Keep in mind that the success rate of appeals tends to be low, and they can take a lot of time and effort. So you should only consider taking this route if you feel you have been genuinely unfairly treated.

Do you have to pay for a private parking fine?

Whether you have to pay a parking fine will depend on who it was issued by. If the fine was issued by the police or council workers, known as a Penalty Charge Notice (PCN), you can’t ignore it. This is because they’re backed by the law and if you ignore this for too long, you could get summoned to court.
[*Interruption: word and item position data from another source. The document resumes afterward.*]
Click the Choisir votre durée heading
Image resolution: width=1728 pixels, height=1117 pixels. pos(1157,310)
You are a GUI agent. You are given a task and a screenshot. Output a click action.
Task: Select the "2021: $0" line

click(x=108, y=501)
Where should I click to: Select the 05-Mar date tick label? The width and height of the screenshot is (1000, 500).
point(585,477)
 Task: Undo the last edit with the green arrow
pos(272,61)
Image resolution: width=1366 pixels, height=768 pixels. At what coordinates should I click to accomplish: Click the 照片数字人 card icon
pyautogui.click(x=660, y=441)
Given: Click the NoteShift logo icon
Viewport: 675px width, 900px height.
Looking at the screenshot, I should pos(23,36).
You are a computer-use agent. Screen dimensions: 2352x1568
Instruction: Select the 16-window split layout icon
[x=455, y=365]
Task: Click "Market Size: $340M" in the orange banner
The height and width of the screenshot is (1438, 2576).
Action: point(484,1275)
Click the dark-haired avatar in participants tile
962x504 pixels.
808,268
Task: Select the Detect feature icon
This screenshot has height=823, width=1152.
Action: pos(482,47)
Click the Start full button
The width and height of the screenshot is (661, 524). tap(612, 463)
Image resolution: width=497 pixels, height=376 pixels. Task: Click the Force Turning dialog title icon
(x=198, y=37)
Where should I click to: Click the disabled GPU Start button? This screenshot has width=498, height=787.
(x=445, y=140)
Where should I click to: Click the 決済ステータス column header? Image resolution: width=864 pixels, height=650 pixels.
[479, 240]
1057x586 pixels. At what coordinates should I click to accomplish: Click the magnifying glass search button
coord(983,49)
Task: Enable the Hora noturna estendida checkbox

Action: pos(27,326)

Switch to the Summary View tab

But if the parking ticket was issued by a private company (like a college, university, car park or hospital) they aren’t technically ‘fines.’ Instead, the company is giving you notice that they see your parking as a breach of contract. They’re known as Parking Charge Notices and aren’t an official fine. However, ignoring them is still not a good idea as, if it was issued fairly, then you could be taken to small claims court.

How do I challenge a private parking ticket?

If you’re looking to challenge a private parking ticket, first check if the ticket says the company is a member of a trade body. You can check the BPA or IPA’s websites to see if a parking company is a member of an accredited trade association.

The British Parking Association (BPA) or the International Parking Community (IPC) are the main UK trade bodies.

If they are a member, then your best course of action is to use the body’s official appeals process. First appeal to the firm itself, using all of the evidence you gathered earlier. If that’s unsuccessful then you can appeal to the trade body (for the BPA it is Popla, and for the IPC it is the Independent Appeals Process).

If you’re still unsuccessful then both bodies say that you should pay the charge within 14 days. If you don’t you could be taken to court.

If the parking firm that has issued your parking ticket isn’t a member of a trade body, then you should be more wary of using its official appeals service as doing so could legitimise the ticket. Although it is probably not a good idea to ignore it entirely, non trade body members cannot ask the DVLA for details of the registered keeper of the vehicle.

You could consider firmly telling the company that you will not be paying the charge, laying out your reasoning, but be aware that you may need to argue your case in court.

Do parking tickets affect my car insurance?

Parking tickets shouldn’t affect your car insurance premium, because parking tickets aren’t a reflection of whether you drive safely. Instead, car insurers look at driving-related factors like speeding tickets.

If you tell your insurer about your parking tickets, they wouldn’t use this information to work out if you're more likely to get into a car accident or submit a car insurance claim.

Tips for avoiding parking tickets

There are ways you can reduce your chances of getting a parking ticket, including:

  • Avoid double yellow lines: Even if you’re only parked for two minutes to nip into a shop, don’t park on double yellow lines. The only exception is if you’re stopping to load or unload your vehicle

  • Avoid clearways: A clearway is marked with a red cross over a blue background and means no stopping at any time, even to pick up or drop off passengers

  • Make sure your ticket is displayed clearly: Make sure you display your parking ticket clearly so it can be read clearly by a parking warden. Always check it’s visible after you’ve shut your car door

  • Be aware: Even if cars around you aren't displaying tickets, search for signs and make sure you're not disobeying local restrictions. If you use a Blue Badge, don't assume that disabled parking is always free

Sam Meadows:

Getting a parking ticket is always annoying and sometimes feels unfair. Cowboy parking firms have been a problem in the past, so it pays to make sure you work out who is issuing the ticket and for what reason. Ignoring the ticket completely is never likely to be a good idea so act fast, collect your evidence and submit an appeal in the correct way.